Des pieds et des mains
Je ne voudrais pas transformer Vent d’Auvergne en gazette des commères mais l’anecdote vaut qu’on s’y arrête, ne serait-ce que pour rire un peu, ce qui est, depuis Rabelais, le propre de l’homme. C’est notre jeune et sémillant député de la Haute-Loire, Laurent Wauquier, qui conta à Monsieur de Rastignac, chroniqueur dans le magazine Valeurs Actuelles, ces confidences que lui fit Jacques Chirac :
« Lorsque tu dois affronter la foule, prends comme moi l’habitude de poser au fond de tes chaussures deux petites coques de métal. Les gens veulent te toucher; sans le vouloir, ils t’écrasent les pieds.
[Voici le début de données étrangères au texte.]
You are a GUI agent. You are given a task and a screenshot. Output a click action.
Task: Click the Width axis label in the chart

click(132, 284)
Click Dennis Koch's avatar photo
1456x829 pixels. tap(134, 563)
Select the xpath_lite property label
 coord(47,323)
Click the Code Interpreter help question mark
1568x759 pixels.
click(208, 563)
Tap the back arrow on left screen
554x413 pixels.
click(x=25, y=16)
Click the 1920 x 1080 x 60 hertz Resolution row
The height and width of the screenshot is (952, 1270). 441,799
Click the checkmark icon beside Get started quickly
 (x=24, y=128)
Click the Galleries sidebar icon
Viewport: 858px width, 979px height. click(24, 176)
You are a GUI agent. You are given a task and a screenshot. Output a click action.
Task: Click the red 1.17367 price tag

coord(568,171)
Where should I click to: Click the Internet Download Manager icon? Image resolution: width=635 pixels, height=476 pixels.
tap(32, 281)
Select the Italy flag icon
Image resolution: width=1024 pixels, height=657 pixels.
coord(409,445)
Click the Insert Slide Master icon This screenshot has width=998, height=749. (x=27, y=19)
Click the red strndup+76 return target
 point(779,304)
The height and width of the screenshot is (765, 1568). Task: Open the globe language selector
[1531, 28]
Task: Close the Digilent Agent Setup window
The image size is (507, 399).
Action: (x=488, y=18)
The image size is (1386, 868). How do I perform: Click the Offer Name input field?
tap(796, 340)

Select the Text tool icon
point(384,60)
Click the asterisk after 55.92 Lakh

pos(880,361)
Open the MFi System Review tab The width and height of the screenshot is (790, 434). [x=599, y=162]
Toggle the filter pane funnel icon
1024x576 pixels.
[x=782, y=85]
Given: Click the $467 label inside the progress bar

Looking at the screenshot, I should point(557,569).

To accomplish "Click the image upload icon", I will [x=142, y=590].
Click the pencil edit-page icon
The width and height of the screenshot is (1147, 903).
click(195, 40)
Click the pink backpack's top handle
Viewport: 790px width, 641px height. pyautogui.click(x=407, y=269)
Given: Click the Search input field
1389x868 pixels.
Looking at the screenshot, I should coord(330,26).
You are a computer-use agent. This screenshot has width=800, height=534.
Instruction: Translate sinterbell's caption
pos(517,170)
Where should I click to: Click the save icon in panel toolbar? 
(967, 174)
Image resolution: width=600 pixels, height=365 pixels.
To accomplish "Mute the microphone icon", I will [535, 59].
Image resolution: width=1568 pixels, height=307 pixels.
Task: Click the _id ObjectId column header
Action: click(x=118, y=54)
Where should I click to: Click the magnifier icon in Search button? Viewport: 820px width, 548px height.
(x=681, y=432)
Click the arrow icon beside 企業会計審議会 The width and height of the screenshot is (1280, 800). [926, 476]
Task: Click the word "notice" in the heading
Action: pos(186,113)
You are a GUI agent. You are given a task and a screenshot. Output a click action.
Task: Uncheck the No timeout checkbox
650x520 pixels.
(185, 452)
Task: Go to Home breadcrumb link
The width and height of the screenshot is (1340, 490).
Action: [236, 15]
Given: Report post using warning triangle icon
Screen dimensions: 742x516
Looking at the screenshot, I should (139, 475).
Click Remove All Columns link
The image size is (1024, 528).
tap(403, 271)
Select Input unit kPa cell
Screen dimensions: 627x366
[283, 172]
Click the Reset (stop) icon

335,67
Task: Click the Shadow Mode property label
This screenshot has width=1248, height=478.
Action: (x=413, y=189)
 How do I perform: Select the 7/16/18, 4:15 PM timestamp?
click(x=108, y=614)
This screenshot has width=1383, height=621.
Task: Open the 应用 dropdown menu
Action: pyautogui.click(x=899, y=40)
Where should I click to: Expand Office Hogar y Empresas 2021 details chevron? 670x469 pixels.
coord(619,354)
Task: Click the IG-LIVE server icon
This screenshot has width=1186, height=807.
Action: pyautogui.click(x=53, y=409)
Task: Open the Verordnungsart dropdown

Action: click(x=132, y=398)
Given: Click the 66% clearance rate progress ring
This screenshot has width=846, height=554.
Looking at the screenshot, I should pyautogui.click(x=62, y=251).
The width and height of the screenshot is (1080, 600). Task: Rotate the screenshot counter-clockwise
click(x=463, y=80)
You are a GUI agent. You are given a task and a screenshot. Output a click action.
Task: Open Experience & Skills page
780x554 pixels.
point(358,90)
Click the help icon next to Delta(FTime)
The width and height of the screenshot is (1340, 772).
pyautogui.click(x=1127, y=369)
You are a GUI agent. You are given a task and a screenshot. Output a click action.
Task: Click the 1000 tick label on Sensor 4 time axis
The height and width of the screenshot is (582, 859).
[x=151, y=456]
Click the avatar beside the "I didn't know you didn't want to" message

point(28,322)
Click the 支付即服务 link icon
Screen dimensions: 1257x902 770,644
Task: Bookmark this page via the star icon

A la fin de la journée, tu ne peux plus marcher…
Méfie-toi des poignées de mains des petites vieilles. Elles ne te lâchent plus : tu tires pour te dégager ; comme elles ont des bagues, ça fait un mal de chien… »
Comme quoi la politique, même au plus haut niveau de la République française, c’est à la fois la gestion des très grandes choses et des très petites choses; et le véritable homme d’Etat est celui qui arrive à gérer les premières et les secondes.